Как это, может быть, ни покажется странным, но я начну рассказ с трагической даты судьбы Курбаса — 5 октября 1933 года, когда он, известный режиссер-новатор, актер, педагог и человек, который в 20–30 годы прошлого века, в сущности, повернул искусство профессионального украинского театра в сторону общеевропейской культурологии, был снят с должности художественного руководителя тогдашнего театра «Березиль» в Харькове. Почему начинаю с негативного? Потому что к этой дате Лесь Степанович Курбас шел насыщенным и долгим путем. Сначала учился в Венском университете, потом во Львовском, затем работал в «Тернопольских театральных вечерах», так назывался тогда Гуцульский театр, которым руководил Гнат Ходкевич, далее работал в «Русской беседе» опять же во Львове. Вот как раз в это время и сфокусировалось на нем все то, что явило первую причину его даже не необычности, а необычайности. Как известно, Галиция тогда входила в состав Австро-Венгрии, и Курбас, будучи жителем это государства, естественно, учился, воспитывался и работал не только в ареале воздействия нескольких культур, но и нескольких мировоззрений. Добавьте сюда семью юного Леся: это его родители, актеры Ванда и Степан Яновичи (Курбасы — их псевдонимы), дед, который был священнослужителем, и сам Лесь, — неудивительно, что польскую культуру и венгерскую, также немецкую, австрийскую и румынскую и, конечно, русскую и украинскую он впитывал в себя как губка. Кстати, из венского периода жизни Курбаса до нас дошел небезынтересный факт: он слушал лекции не только на своем философском факультете, но еще и в одном из соседних учебных заведений лекции Рудольфа Штайнера — знаменитого западноевропейского философа первой половины ХХ века. Рудольф Штайнер — это антропософия, это понятие раздвоенности в характере и чувствах человека, попытка проникновения в его подсознание. Мы же знаем четыре направления человеческого мировоззрения, это Аристотель — логичность, Платон — идеалистичность, Сократ — умение выстроить диалоги, Конфуций — законодатель канонов, права и обязательств. А Штайнер предлагал не просто направление в философии, а логическую системность. Вот и думаю, что Курбас все это познал именно тогда, получив заодно своеобразную замкнутость, экзистенциализм, пример «человека в себе», что оказало большое влияние на его дальнейшее развитие.

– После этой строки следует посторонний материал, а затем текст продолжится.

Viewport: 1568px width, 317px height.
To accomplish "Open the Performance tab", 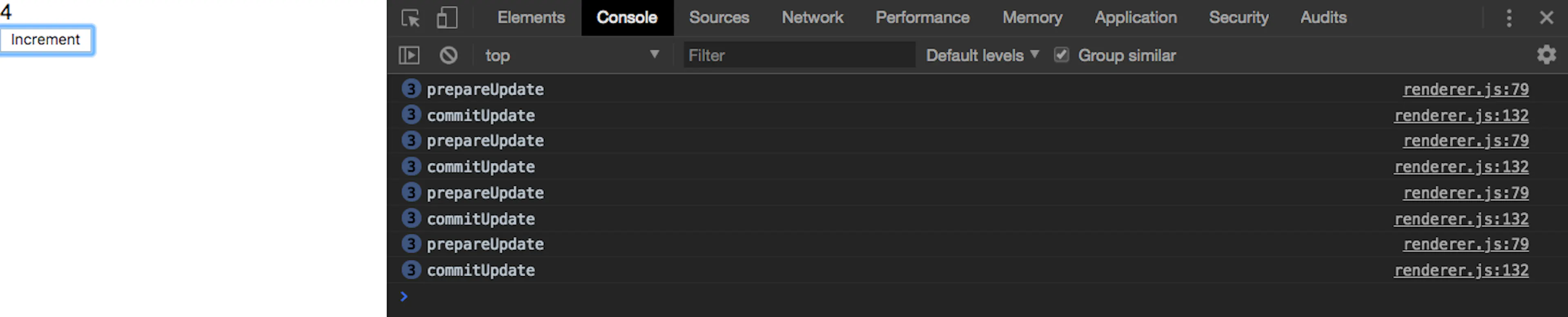I will 922,18.
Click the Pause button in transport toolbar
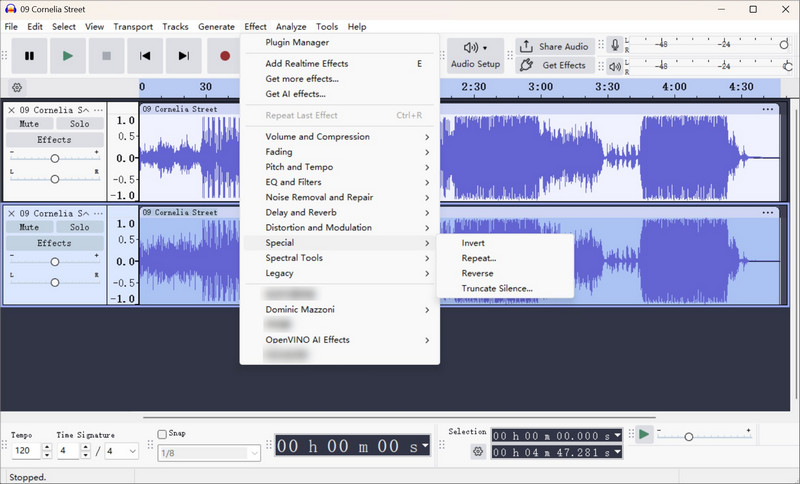The width and height of the screenshot is (800, 484). (x=29, y=56)
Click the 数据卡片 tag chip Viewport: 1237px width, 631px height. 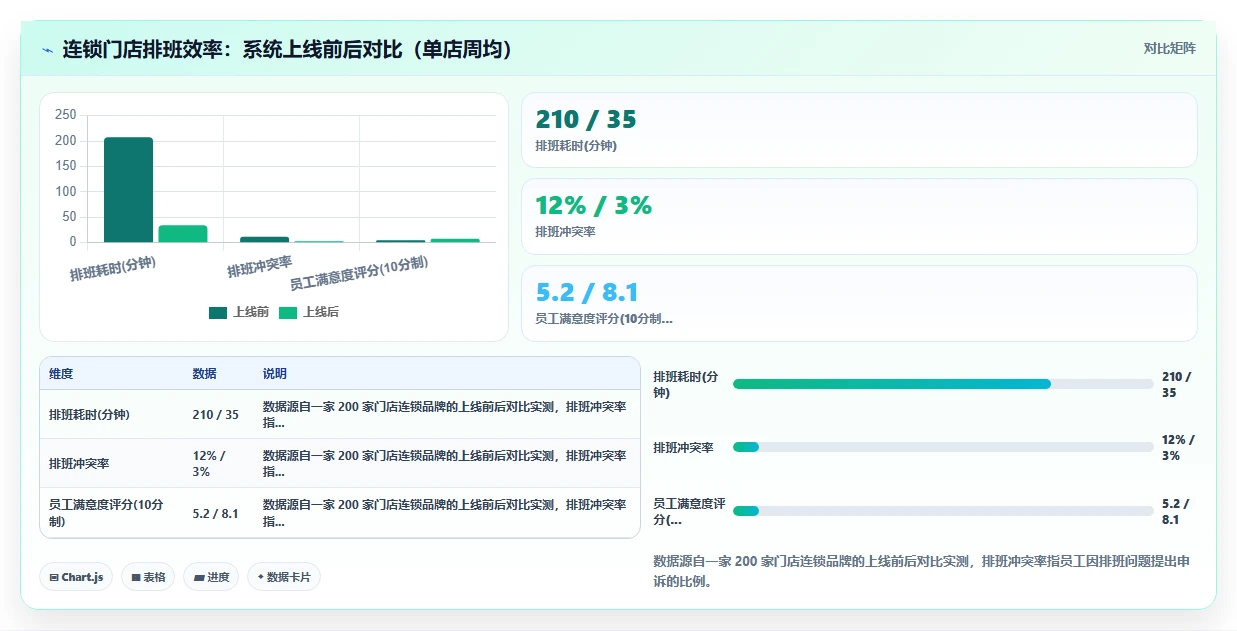pos(284,577)
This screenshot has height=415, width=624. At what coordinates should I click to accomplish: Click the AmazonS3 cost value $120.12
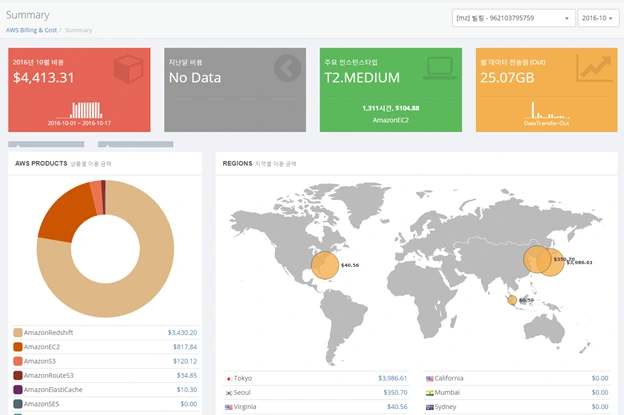tap(185, 361)
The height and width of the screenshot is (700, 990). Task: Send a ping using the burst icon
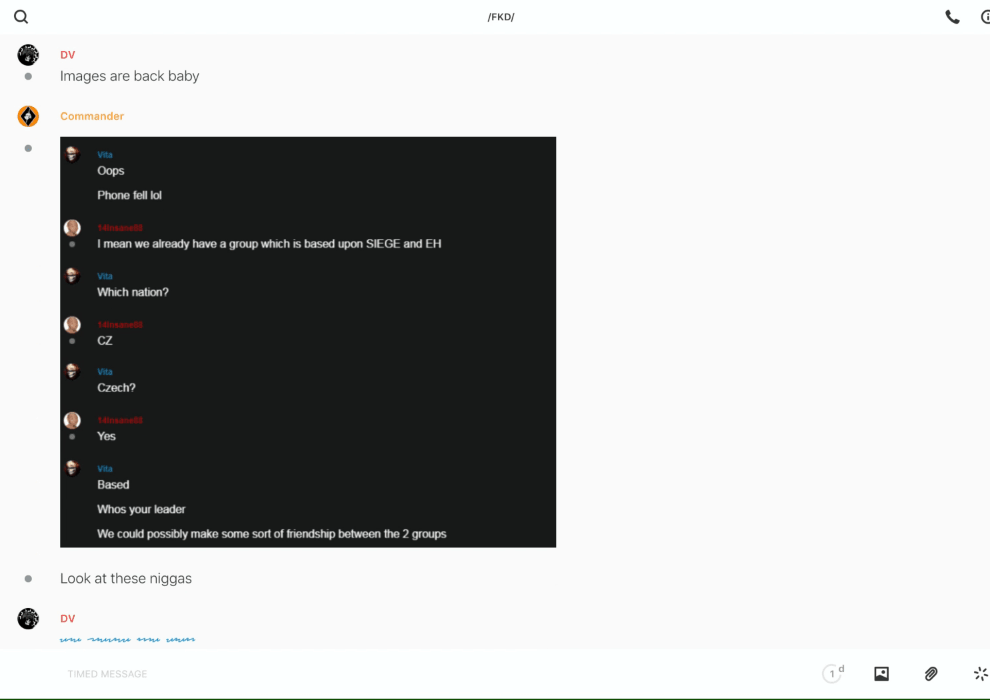click(980, 674)
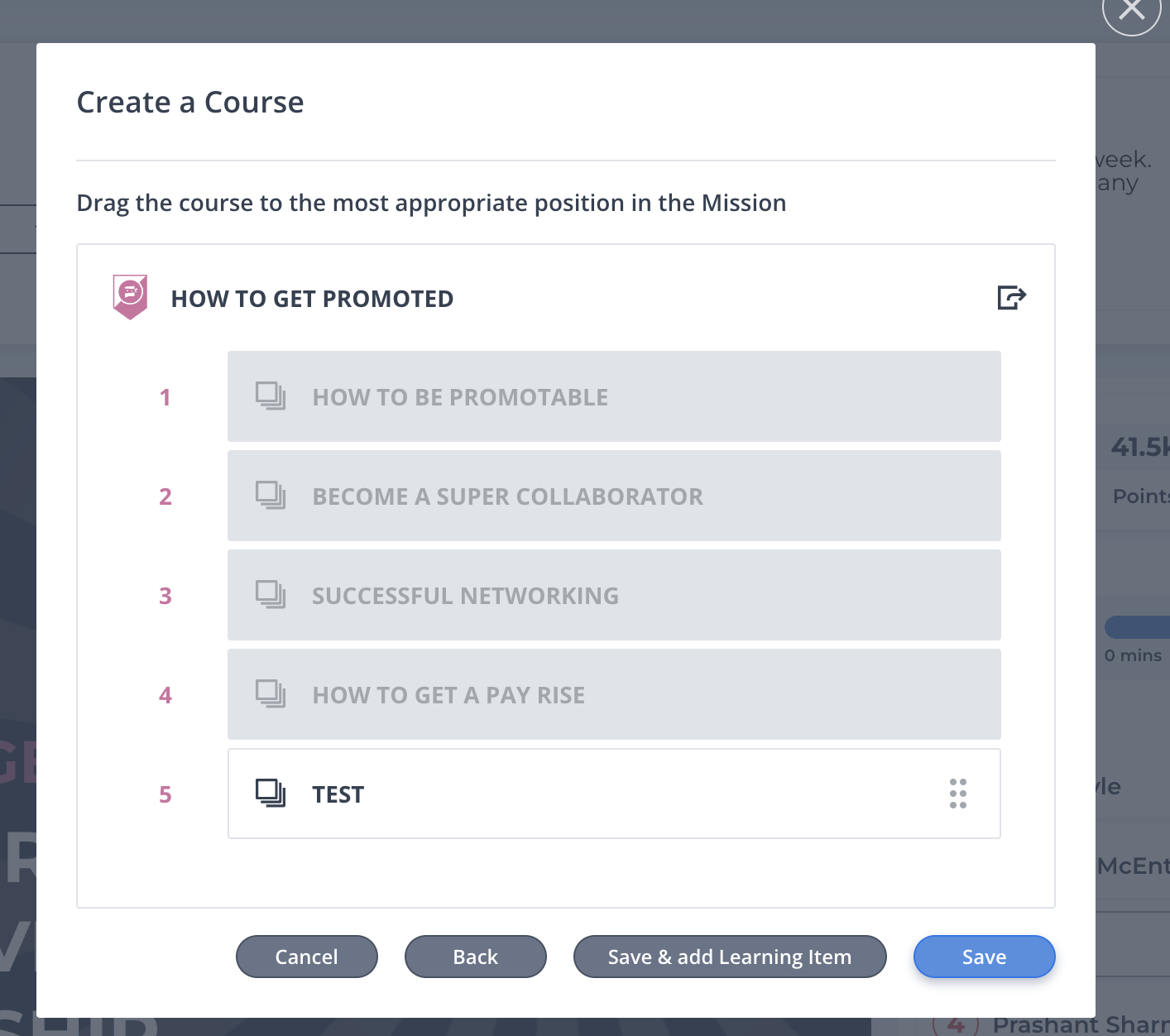Click the course icon beside TEST
The width and height of the screenshot is (1170, 1036).
pyautogui.click(x=271, y=794)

Вторая составляющая, которая оказала не меньшее влияние на формирование мировоззрение творца, — малороссийские театры, в первую очередь театры украинских корифеев под руководством Кропивницкого, Старицкого, Садовского, Карпенко-Карого с участием Заньковецкой и др. Курбас, что называется, наблюдал их, общаясь с братьями Тобилевичами. Как известно, Тобилевичи — это псевдонимы братьев: старшего Ивана Карпенко-Карого, драматурга, среднего, Николая Садовского, актера и режиссера и младшего Панаса Саксаганского, актера. Именно тогда Николай Садовский увидел игру Курбаса в театральных спектаклях, будь то «Русская беседа» или «Тернопольские театральные вечера», и лично пригласил его переехать в Киев. Дело в том, что в 1907 году Садовский создал первый стационарный театр, до сего времени все корифеи арендовали помещения для спектаклей. Однако через 8 лет после открытия театра, его создатель, во-первых, не мог отказать себе в удовольствии иметь в труппе подающего большие надежды художника в широком смысле слова, а во-вторых, почувствовал на себе груз кризиса. Не случайно же он сказал тогда: «Я понял, пора наших актеров, которые играют в театрах корифеев и моем театре, теперь научить играть господ на сцене, мыслить как интеллигенты, ученые…» То есть мыслить широко так, как пока на сцене они были реалистично-бытовыми, что ли, Курбас же слыл мыслителем, умел широко мыслить в силу того, где, у кого и чему учился. И все-таки главное — драматурга и режиссера Садовского интересовал Курбас как актер, но пригласил он его, что называется, с дальним прицелом и как начинающего режиссера. Курбас был молодым, красивым, знал не один язык — польский, немецкий, английский, русский, украинский, пожалуй, латынь. В оригинале читал Гете, Вольтера, много другой мировой художественной литературы. Кроме того, видел самые известные театральные спектакли таких выдающихся режиссеров-реформаторов, как немец Макс Рейнгардт, англичанин Гордон Крэг, француз Андре Антуан…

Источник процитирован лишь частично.